**Your instructions**
Out of the data below, copy every line with the string "number".

**Material for the task**
--*--

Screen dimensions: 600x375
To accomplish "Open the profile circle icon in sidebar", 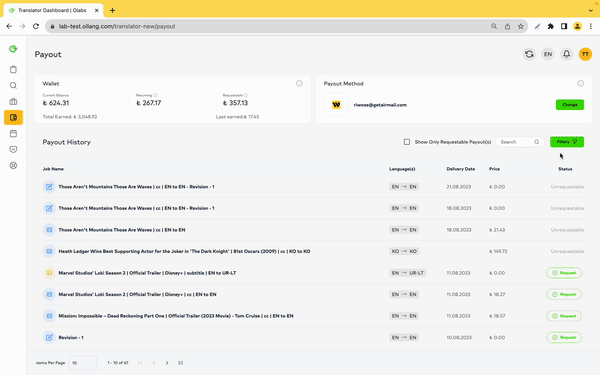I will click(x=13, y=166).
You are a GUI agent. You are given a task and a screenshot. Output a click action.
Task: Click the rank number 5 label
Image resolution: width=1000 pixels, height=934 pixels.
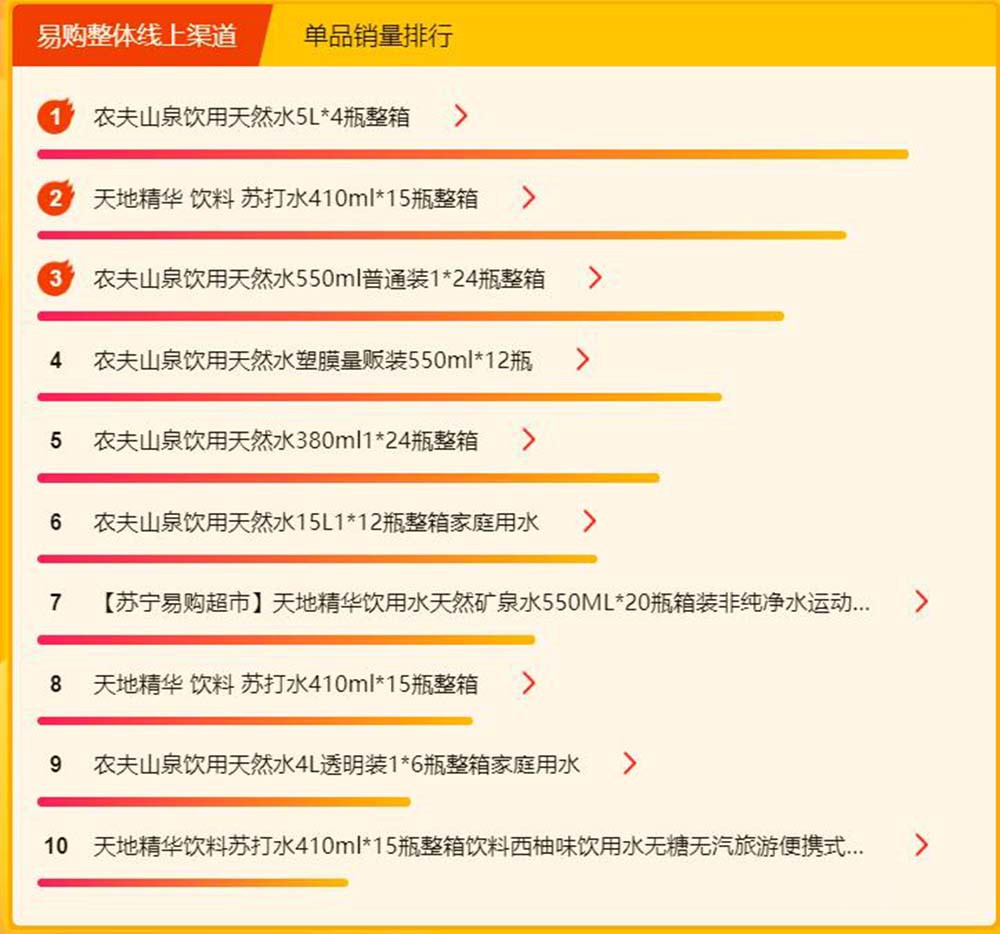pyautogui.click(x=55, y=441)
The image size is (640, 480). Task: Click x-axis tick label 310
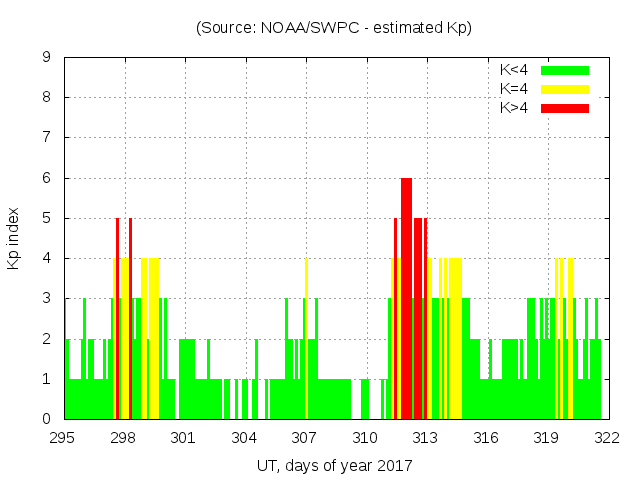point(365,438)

--*--

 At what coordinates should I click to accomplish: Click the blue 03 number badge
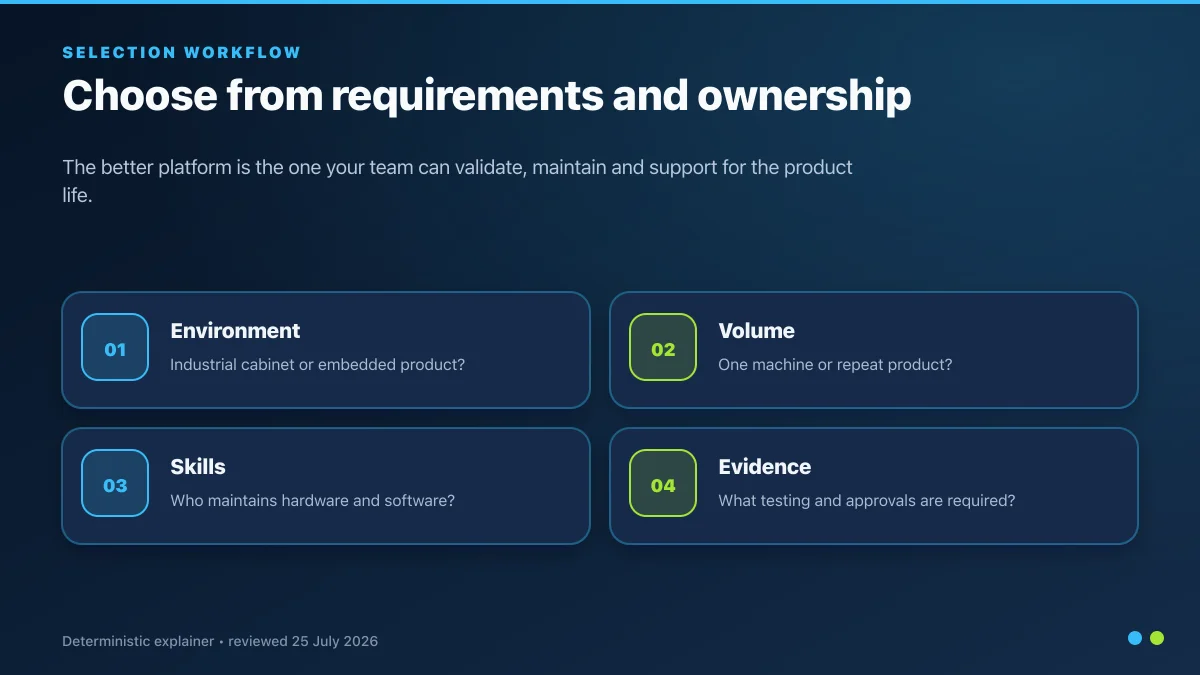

--*--

**Written answer**
Task: Click the rank number 5 label
 At what coordinates should I click to accomplish: Click the blue 03 number badge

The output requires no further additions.